*** Dataset content Section Begins ***

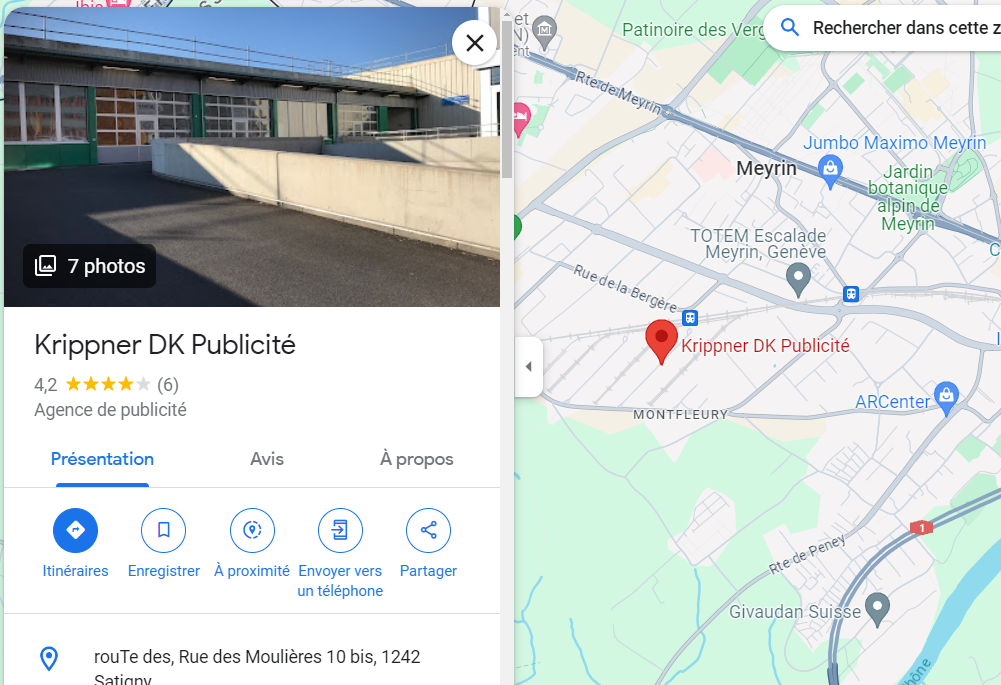Screen dimensions: 1001x685
Task: Open Itinéraires directions button
Action: (x=75, y=530)
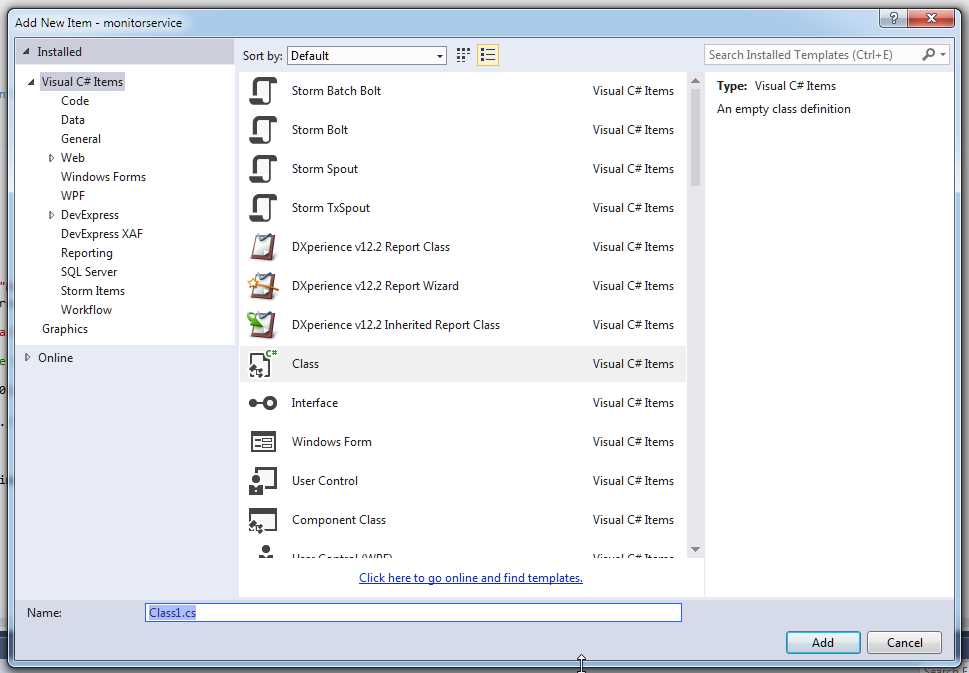Click the Add button
The image size is (969, 673).
[x=822, y=642]
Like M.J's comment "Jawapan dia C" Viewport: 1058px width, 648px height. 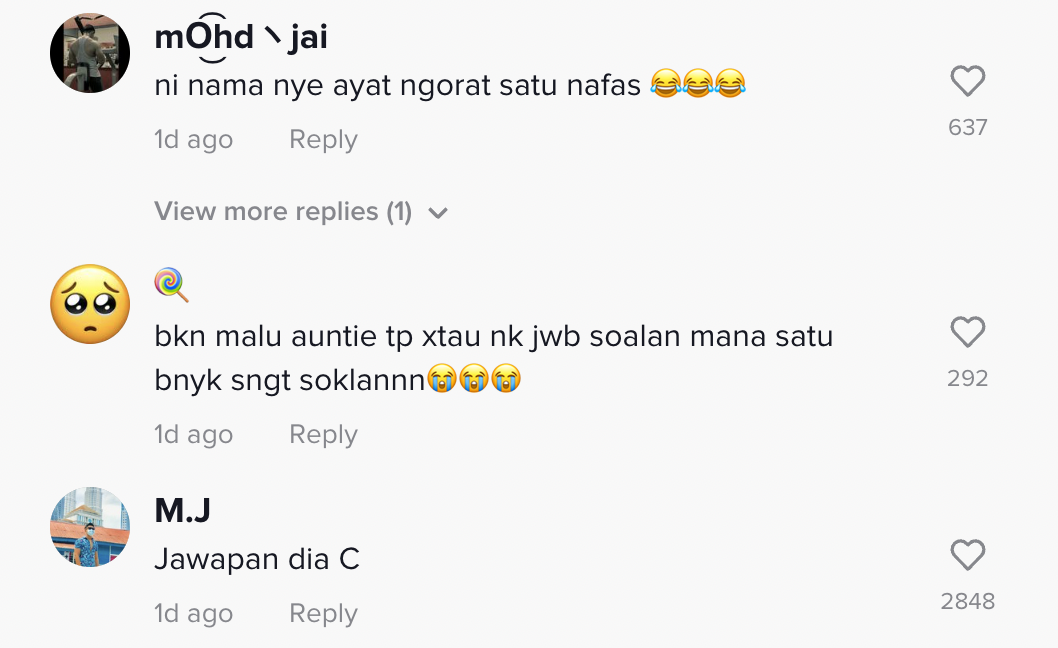pyautogui.click(x=967, y=556)
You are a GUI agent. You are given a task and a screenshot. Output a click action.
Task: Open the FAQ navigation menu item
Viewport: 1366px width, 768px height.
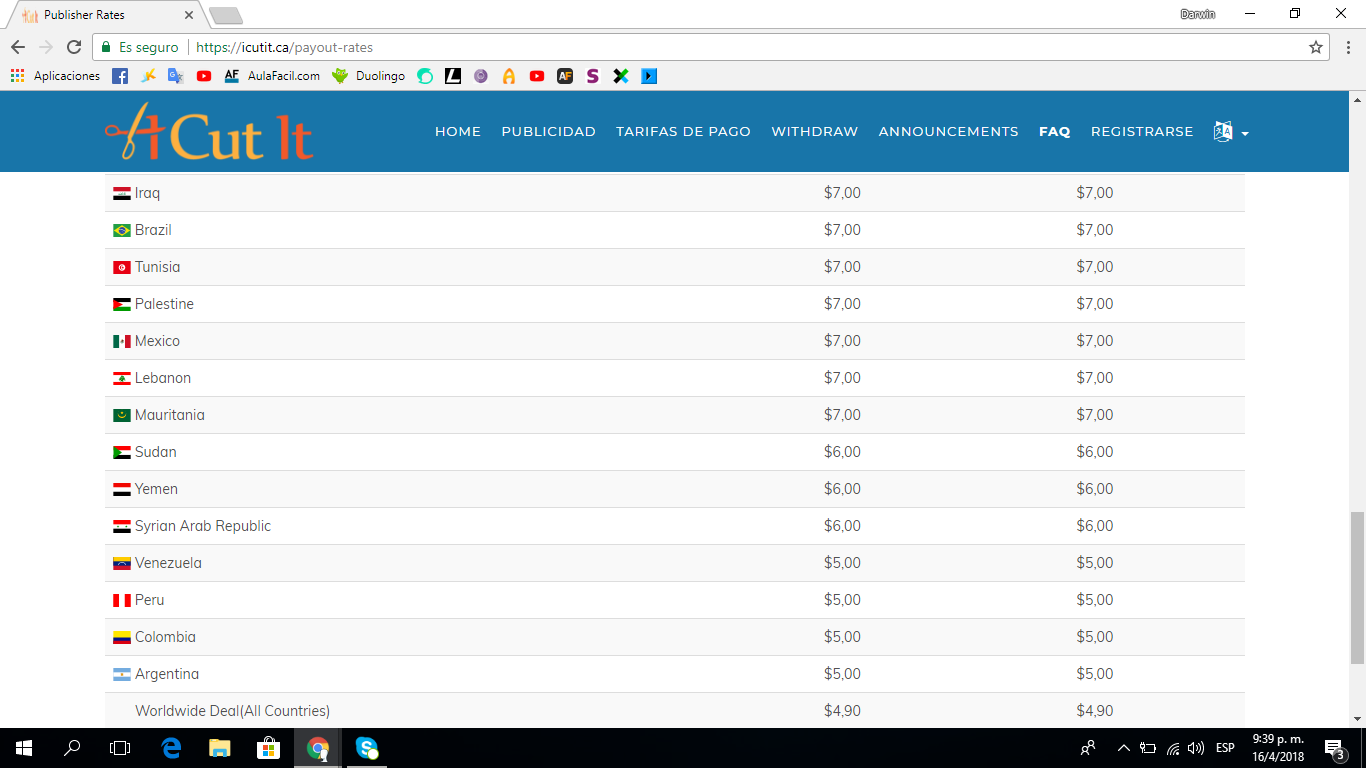point(1054,131)
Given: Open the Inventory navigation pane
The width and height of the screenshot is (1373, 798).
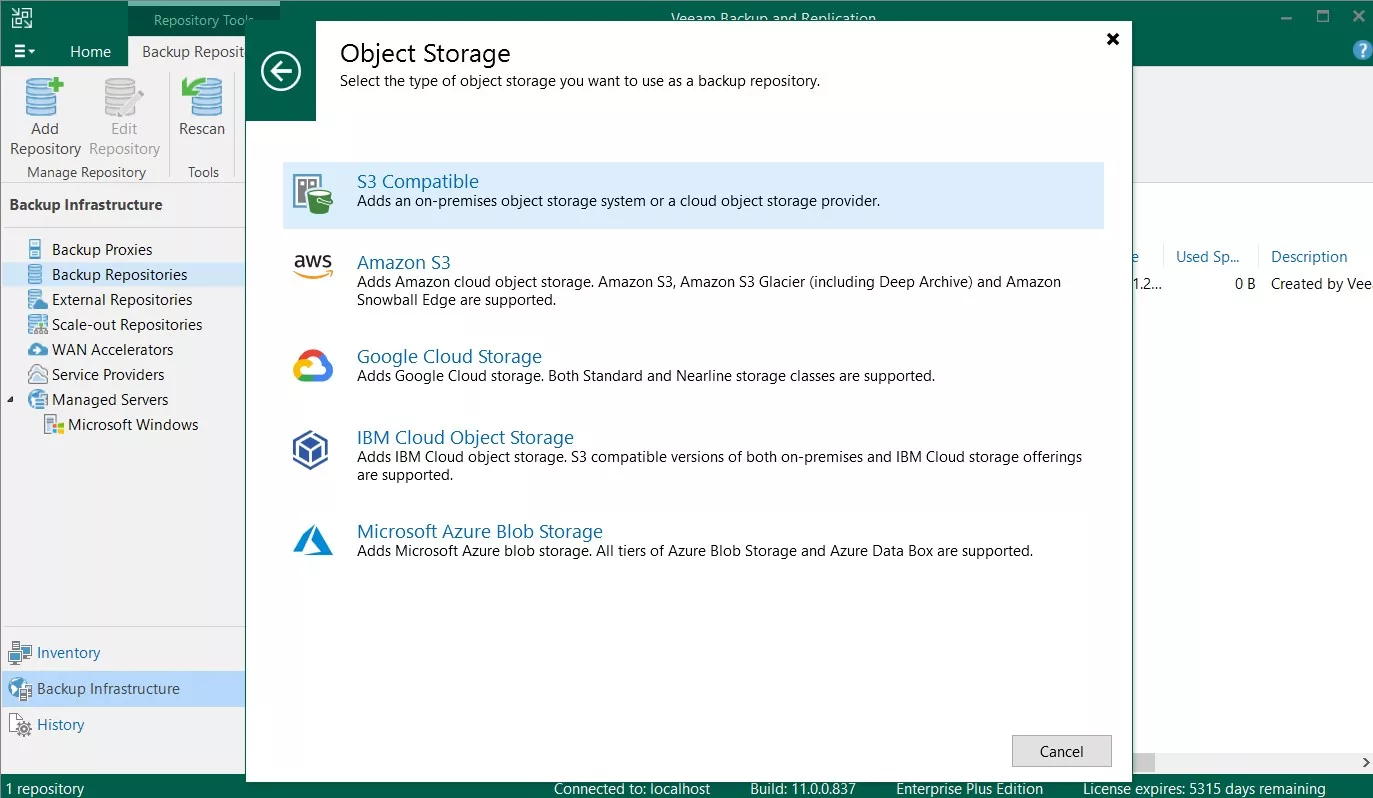Looking at the screenshot, I should [x=68, y=653].
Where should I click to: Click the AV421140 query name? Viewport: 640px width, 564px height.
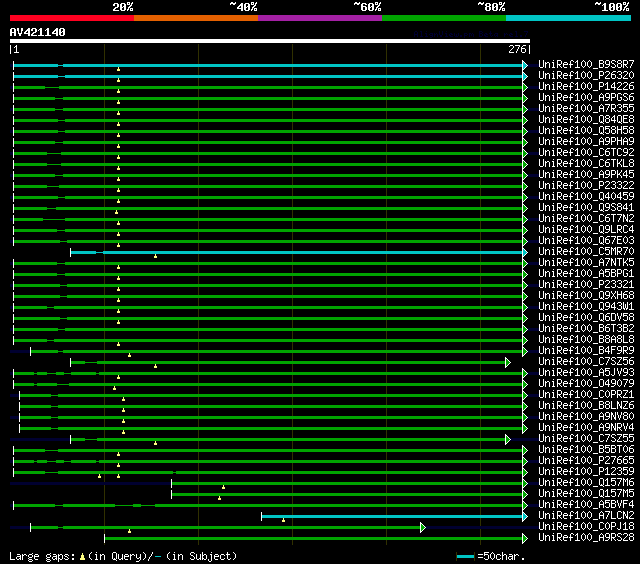click(38, 32)
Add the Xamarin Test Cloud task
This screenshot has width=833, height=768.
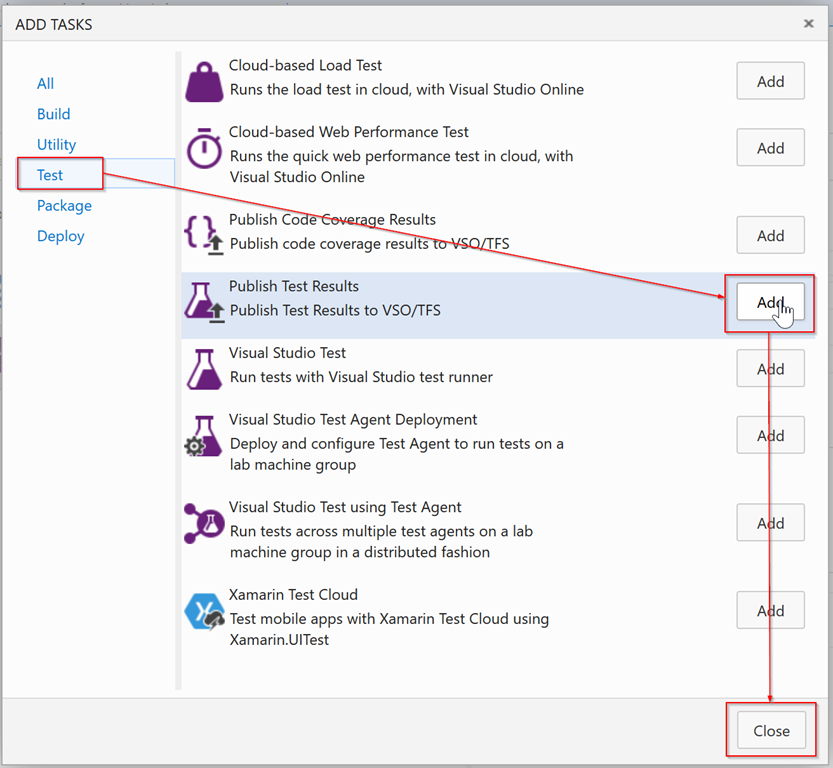(770, 611)
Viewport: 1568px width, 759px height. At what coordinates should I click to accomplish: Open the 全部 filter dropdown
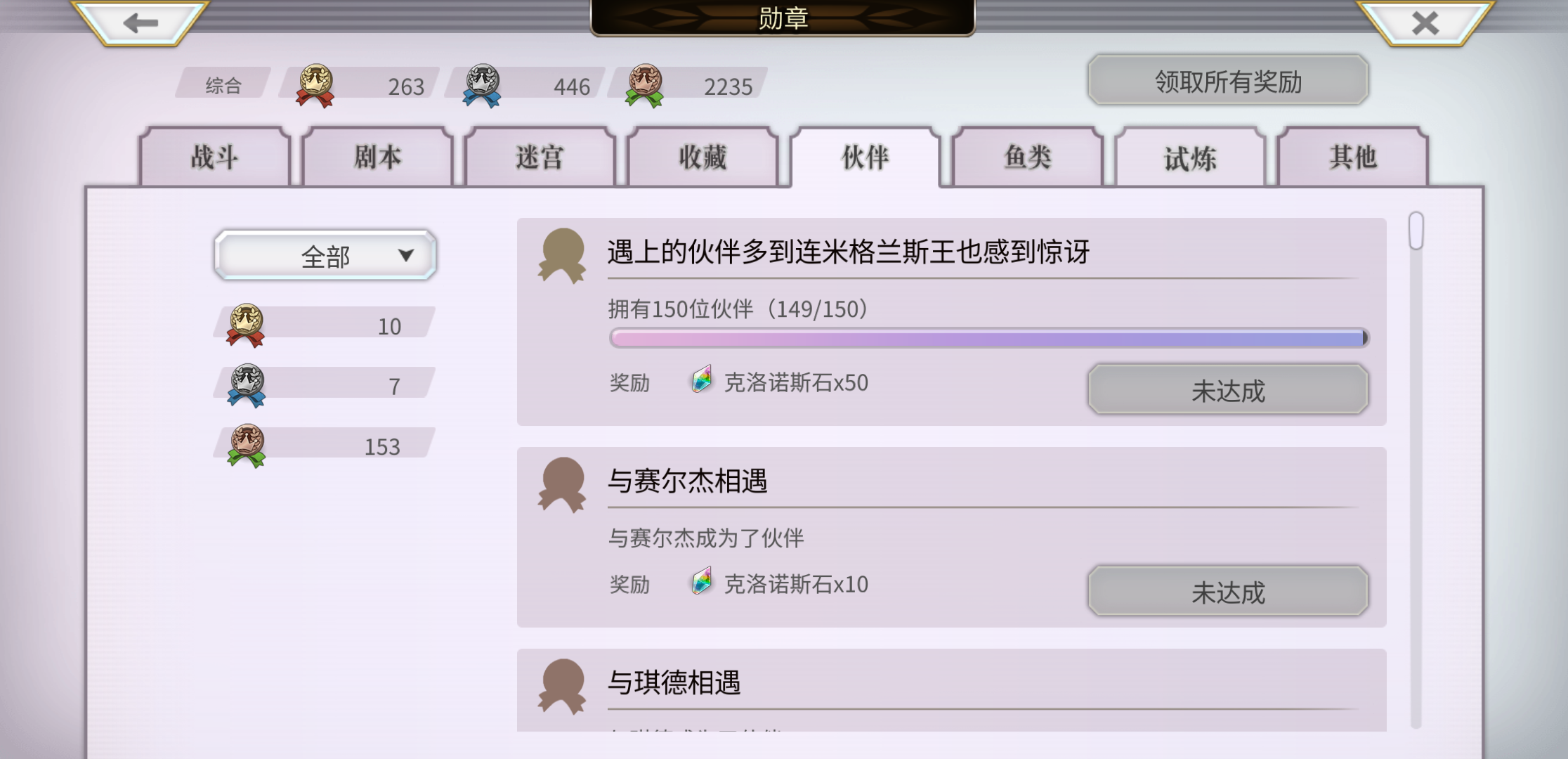tap(325, 255)
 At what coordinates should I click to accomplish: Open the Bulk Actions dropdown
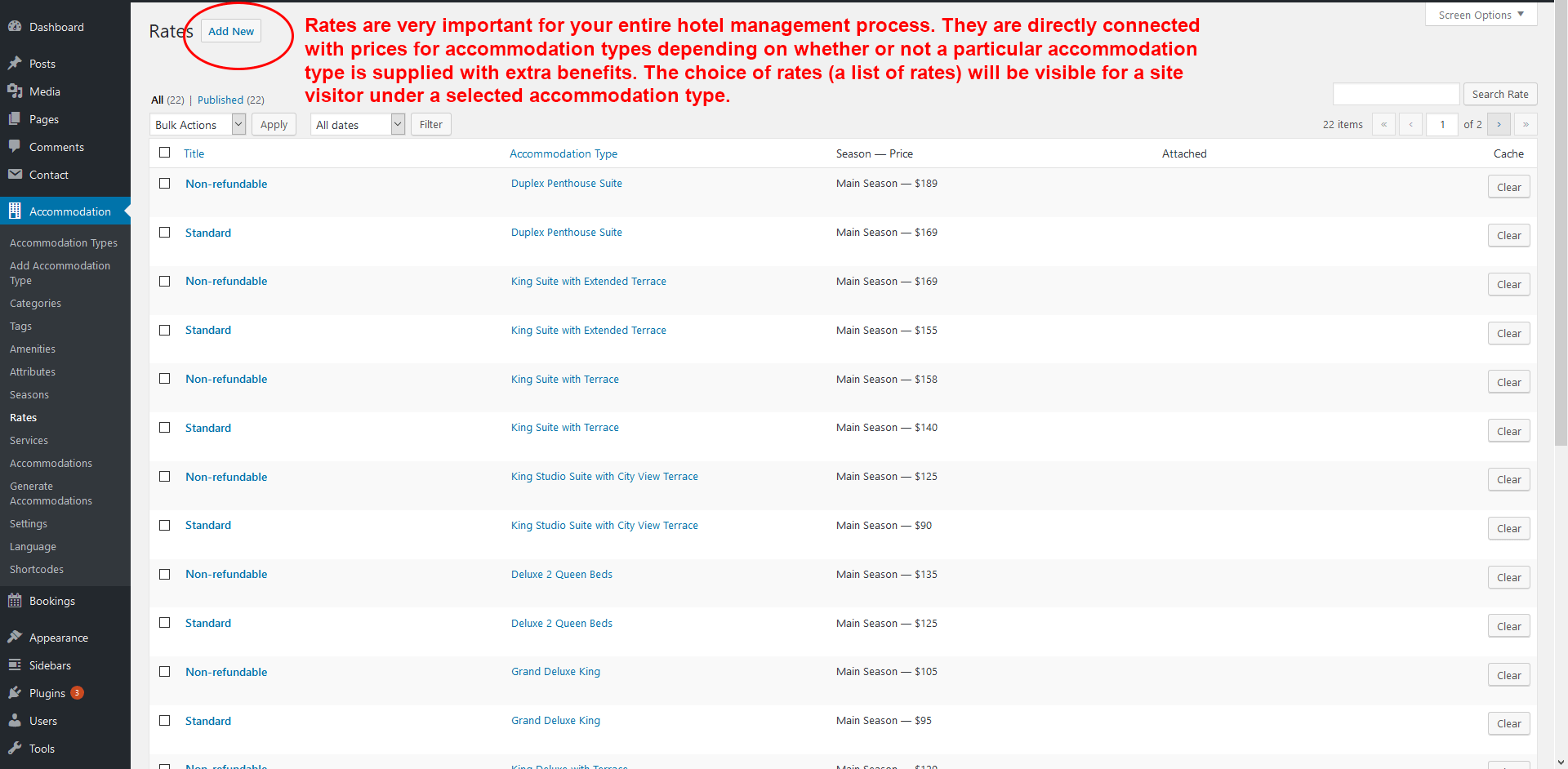(198, 125)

*** Dataset content Section Ends ***

• [What you have to do]: Repeat verbatim the lines from the one holding "Given: Open the Inventory navigation pane" through the end of the listing above, both ends included, but not the pictures.

• [Answer area]:
Given: Open the Inventory navigation pane
The width and height of the screenshot is (1373, 798).
Looking at the screenshot, I should [x=68, y=653].
Where should I click to: Click the AV421140 query name? Viewport: 640px width, 564px height.
click(38, 32)
Add the Xamarin Test Cloud task
This screenshot has width=833, height=768.
(770, 611)
Viewport: 1568px width, 759px height. At what coordinates should I click to accomplish: Open the 全部 filter dropdown
tap(325, 255)
 At what coordinates should I click to accomplish: Open the Bulk Actions dropdown
(198, 125)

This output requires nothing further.